Meus amigos riem e Dez franze o cenho, confuso com a afirmação. Por fim, ele dá de ombros e começa a colher o depoimento de Austin ou qualquer coisa assim.

O escritório do meu pai é bem simples. É todo pintado de branco e uma das paredes é totalmente dedicada às pinturas de girafas que meu pai faz no tempo livre dele. Sempre achei que ele pintava girafas para manter viva a lembrança de Penny, mal sabia eu que ela estava mais que viva na vida dele.

Outra parede tinha uma foto minha emoldurada de quando tinha uns doze anos, no primeiro recital de piano que participei depois que Penny foi embora. Na mesma parede tinha o código de conduta do shopping e o código de defesa do consumidor.

No canto da sala tinha uma mesa de mogno antiga lotada de papeis variados e duas cadeiras desconfortáveis na frente. Atrás dela, em uma cadeira de couro, mas quase igualmente desconfortável, estava meu pai, assinando alguns documentos e não me olhando diretamente.

— Posso entrar? — sussurro.

— Já entrou, não é? — ele não soa rude, mas o tom frio dele é um balde de gelo em cima de mim.

Eu me sinto minúscula. Sinto-me tão errada por tudo que eu disse a ele. Tão arrependida.

Queria tanto que ele me perdoasse.

— Hm. Ok. — digo, me aproximando da mesa dele, não sabendo, no entanto, como começar o assunto — Olhe o que Trish comprou. É para a menina.

Logo no dia da ultra, semana passada, eu contara para ele, que retribuíra com um “legal” e fora para o quarto.

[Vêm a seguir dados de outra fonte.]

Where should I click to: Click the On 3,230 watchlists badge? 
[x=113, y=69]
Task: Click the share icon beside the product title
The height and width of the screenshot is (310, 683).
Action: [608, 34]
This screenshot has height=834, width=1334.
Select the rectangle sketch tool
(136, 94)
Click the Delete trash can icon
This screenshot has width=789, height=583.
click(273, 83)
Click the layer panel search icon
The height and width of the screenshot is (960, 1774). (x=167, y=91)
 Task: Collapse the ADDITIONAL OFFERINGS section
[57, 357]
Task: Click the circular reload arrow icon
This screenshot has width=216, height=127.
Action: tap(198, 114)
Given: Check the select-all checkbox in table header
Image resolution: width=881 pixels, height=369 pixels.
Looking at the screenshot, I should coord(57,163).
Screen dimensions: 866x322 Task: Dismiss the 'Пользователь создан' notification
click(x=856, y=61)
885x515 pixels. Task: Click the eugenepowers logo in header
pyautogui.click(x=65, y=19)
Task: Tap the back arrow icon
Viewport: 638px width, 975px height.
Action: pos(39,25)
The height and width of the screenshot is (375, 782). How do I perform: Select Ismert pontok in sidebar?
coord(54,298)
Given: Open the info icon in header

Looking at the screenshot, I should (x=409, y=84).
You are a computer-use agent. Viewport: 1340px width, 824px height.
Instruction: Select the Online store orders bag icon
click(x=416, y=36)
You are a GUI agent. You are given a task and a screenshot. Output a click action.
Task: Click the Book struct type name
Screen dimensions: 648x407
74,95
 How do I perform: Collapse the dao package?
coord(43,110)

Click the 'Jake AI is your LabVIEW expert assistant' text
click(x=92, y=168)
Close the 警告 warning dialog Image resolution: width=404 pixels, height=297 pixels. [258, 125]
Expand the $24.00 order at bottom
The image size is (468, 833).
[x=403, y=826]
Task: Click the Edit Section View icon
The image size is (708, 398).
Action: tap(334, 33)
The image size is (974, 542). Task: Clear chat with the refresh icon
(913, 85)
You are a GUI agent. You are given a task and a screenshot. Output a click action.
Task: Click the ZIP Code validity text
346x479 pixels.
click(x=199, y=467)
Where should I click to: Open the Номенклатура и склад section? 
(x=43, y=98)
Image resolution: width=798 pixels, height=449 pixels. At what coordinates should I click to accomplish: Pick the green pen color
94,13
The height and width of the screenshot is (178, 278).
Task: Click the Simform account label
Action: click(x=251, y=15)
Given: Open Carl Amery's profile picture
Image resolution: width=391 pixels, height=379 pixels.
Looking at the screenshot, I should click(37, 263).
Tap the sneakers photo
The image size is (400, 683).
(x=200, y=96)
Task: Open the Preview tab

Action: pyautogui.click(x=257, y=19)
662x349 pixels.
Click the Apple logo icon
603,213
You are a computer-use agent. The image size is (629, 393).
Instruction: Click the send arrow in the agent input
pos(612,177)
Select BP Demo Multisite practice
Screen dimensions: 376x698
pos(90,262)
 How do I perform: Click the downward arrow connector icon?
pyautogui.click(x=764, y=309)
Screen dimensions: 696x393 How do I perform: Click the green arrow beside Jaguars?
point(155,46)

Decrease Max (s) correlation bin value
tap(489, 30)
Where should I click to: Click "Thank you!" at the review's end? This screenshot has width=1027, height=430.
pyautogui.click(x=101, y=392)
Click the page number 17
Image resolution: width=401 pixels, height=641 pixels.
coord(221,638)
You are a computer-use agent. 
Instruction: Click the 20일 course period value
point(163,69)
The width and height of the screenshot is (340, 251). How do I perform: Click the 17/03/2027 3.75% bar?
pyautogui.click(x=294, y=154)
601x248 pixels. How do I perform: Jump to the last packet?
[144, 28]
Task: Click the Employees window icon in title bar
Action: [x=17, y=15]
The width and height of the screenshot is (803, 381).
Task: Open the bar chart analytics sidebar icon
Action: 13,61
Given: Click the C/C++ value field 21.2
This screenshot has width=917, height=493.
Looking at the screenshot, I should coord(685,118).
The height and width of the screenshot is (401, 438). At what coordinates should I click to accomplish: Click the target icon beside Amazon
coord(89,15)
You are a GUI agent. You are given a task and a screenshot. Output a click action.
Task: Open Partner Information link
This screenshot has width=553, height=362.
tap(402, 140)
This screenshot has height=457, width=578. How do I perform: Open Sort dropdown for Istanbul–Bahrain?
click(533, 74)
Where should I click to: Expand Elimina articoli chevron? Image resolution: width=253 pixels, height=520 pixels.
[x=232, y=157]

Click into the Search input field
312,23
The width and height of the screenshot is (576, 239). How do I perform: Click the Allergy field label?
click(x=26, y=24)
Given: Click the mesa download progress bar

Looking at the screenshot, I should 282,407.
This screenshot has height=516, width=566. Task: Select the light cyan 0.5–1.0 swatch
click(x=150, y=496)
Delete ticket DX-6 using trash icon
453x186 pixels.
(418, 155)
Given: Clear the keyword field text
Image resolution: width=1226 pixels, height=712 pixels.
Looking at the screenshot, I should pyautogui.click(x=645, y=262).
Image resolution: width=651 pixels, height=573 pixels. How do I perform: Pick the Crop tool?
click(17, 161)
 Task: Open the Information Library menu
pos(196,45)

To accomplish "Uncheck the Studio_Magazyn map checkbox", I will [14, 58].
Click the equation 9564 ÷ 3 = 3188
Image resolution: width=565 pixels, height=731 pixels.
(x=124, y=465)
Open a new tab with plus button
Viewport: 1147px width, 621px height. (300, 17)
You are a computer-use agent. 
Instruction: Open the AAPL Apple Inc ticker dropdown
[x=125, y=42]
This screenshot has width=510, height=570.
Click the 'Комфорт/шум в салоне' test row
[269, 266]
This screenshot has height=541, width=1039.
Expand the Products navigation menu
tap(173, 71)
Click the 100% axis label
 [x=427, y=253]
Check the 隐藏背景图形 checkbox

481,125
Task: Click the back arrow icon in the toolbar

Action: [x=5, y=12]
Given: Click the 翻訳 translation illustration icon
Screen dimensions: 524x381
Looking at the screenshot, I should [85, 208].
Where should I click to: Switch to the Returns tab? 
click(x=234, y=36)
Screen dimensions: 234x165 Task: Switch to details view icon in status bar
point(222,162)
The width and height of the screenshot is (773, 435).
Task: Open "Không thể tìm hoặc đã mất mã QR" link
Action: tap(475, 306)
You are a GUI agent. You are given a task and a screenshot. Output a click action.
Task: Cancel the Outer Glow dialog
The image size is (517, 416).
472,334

Sei que magoei meu pai e me arrependo muito. Isso não significa que pedir perdão seja fácil. É ainda mais difícil, porque é verdadeiro. Um perdão vazio é fácil de ser pedido, uma vez que não significa nada. Agora o verdadeiro arrependimento, aquele que machuca o coração de tão intenso, é imensamente mais difícil de pedir perdão. O medo de nos sentirmos vulneráveis, de não sermos perdoados, faz tudo ser mais complicado.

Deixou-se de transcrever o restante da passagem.